What make-up work has really impressed you lately?
I was really impressed by the work in Rise of the Planet of the Apes. I so wanted to hate that movie because I did the make-up in Tim Burton’s 2001 Planet of the Apes, which isn’t very fondly remembered but I think most people think the make-up is really good. To me Planet of the Apes was actors in make-up and that’s where I’ve come from. But they did Rise on computers and I thought it looked great. I was very impressed.
I was involved in The Curious Case of Benjamin Button, I worked with the digital guys. We made real-world silicone heads, which they scanned and made the computer models from. In the 90s CGI was kind of crappy. It was neat that they could do it but I thought the stuff we were making still looked more real. But CGI’s come a long way.
You’re known for monsters and creatures, but are human make-up effects like those we saw on Meryl Streep for The Iron Lady a whole different ball game?
They are, and I like doing both of them. Aliens are easier in a lot of ways because you don’t see aliens every day. Human make-up is the hardest to pull off. What’s hard when it comes to aliens is trying to come up with something nobody’s seen before, but if you have a defect in the rubber you can leave it because nobody would know the alien isn’t supposed to look like that.
Do you prefer monster effects because they’re a little more visible and you can get more recognition?
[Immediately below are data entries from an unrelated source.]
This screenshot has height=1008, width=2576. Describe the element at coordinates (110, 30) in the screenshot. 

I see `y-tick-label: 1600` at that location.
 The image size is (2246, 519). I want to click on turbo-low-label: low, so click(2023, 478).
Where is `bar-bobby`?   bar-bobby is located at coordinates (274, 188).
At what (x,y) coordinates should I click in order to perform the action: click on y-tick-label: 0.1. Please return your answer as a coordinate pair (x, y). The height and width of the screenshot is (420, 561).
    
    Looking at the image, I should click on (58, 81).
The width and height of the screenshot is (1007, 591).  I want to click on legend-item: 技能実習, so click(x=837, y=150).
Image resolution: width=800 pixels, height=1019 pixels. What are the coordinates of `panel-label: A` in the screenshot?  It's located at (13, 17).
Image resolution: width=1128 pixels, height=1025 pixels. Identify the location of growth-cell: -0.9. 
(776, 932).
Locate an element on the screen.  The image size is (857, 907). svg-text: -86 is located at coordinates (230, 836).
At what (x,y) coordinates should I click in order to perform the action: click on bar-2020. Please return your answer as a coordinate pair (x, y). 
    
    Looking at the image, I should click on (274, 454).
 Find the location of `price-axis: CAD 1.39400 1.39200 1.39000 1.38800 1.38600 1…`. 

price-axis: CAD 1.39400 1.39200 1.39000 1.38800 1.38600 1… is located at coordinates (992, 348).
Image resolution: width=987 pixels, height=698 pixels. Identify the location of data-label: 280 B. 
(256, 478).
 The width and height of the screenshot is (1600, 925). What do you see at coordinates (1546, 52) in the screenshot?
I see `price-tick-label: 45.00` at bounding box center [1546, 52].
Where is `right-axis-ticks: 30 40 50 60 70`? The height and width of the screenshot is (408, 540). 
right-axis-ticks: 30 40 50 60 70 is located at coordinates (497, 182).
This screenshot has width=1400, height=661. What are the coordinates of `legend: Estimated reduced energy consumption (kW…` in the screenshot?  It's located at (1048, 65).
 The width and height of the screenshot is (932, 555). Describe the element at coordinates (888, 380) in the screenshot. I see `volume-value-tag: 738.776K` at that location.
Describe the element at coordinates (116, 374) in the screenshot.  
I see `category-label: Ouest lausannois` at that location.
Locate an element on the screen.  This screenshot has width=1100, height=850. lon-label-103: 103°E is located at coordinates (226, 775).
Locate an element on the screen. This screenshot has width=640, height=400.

I just like mixing it up, I always have. Sometimes I’ll do an alien, then I’ll do the fat suit for The Nutty Professor where the characters are all human, then I’ll do a big ape suit or the Whos in Whoville or the Grinch. I just like not doing the same thing over and over again.
At this point in your career is it just professional or is it still about the love of it?
No, I do it because I love it. People ask if I’m really hands on and I am, because that’s what I do. I didn’t get into this because I wanted to have a business. I hate having a business, I hate having employees, I hate having to pay bills for this fucking building and having to think for other people.
A lot of your creatures and monsters are funny, sometimes even kind. Do you prefer those kinds of characters?
Oh yeah. I’m a big Frankenstein fan and when you see Boris Karloff’s performance as Frankenstein you really have sympathy for the monster, same with Charles Laughton’s Quasimodo. We’re sympathetic because they have a heart.
In fact Harry (from Harry and the Hendersons) is one of my most favourite things I’ve done. The director came to me and said he really wanted me to do it because I give my characters a soul. I think he was like trying to butter me up but there’s some truth to that and it’s something I try to do. I don’t necessarily want to just do horrible things and killing machines.